Jueves ha bajado y ha cerrado la portezuela. Por el hueco de la ventana veo su cara angosta, oscurecida de patillas y mostacho sin cuidar; y en la luz cambiante, golpeante de los faros, la expresión resuelta, helada de sus ojos. Considero que debo aclarar un punto que he hablado muchísimo con él, pero que Jueves demuestra o haber olvidado o no haber comprendido:

—Lo secuestramos para juzgarlo, no para matarlo. Recuérdalo.

—Está bien, está bien. Pero, después, ¿qué vamos a hacer con él?

—Lo que tú, lo que los otros, lo que el grupo decidan; eso haremos. Tenemos que oírlo…

—¿Nos oyó él cuando estaban matándonos?

—Nosotros lo oiremos, y después… ¿Es justo o no?

Mueve la melena. Se encoge de hombros. Echa a caminar, curvada la espalda, las manos en los bolsillos de los bluejeans desteñidos y estrechos, quizá hacia la más cercana de las cuatro estaciones del Metro.
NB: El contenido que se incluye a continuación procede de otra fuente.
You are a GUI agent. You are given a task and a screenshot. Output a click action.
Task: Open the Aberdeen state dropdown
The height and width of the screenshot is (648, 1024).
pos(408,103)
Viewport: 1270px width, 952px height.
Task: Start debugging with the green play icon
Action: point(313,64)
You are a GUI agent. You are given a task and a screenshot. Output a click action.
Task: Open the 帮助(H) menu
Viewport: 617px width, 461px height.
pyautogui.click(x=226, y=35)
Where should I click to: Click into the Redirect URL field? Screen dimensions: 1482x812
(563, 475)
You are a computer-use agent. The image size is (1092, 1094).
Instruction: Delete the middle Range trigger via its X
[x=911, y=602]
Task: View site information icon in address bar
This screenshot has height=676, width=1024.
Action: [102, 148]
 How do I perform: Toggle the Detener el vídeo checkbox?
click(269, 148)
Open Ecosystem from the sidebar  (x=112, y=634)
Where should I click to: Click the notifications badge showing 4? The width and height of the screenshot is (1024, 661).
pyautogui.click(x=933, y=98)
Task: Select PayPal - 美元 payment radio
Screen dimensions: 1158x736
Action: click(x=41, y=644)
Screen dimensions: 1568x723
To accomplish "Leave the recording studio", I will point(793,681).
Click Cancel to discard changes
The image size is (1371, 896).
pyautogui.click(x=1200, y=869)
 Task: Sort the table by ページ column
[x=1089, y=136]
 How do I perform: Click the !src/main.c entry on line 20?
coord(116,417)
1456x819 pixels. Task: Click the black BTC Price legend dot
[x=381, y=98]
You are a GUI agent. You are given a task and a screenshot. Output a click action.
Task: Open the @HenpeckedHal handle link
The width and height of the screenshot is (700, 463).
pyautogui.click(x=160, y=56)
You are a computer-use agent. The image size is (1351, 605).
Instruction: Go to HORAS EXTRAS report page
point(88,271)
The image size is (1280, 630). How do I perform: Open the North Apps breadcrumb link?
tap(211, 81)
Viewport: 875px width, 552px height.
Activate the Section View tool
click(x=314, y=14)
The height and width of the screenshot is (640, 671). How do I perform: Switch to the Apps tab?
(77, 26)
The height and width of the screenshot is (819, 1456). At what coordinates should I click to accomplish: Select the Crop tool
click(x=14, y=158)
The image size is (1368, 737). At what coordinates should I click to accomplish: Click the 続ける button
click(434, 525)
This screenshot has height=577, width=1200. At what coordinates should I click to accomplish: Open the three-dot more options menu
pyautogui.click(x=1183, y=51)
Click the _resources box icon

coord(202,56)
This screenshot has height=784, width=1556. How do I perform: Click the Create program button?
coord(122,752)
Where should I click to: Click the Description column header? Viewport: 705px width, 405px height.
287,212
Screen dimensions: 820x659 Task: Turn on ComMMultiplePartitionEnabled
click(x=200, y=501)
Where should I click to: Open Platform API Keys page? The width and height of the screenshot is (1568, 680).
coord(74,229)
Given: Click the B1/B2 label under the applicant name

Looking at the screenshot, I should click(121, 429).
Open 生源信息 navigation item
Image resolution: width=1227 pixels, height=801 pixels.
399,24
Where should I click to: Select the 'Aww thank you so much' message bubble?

Ni una sola vez voltea. ¿Cuánta contenida cólera llevará por dentro? ¿Cuánto rencor habrá agregado hoy al viejo rencor que el tiempo transcurrido desde
aquello
de su hermano todavía no gasta, al darse cuenta de que he venido usándolo como instrumento para cobrarme la sangre que me adeuda el hombre que reposa en el piso de la camioneta, y cuya muerte deseo que otros decidan para tener así con quien compartir los remordimientos?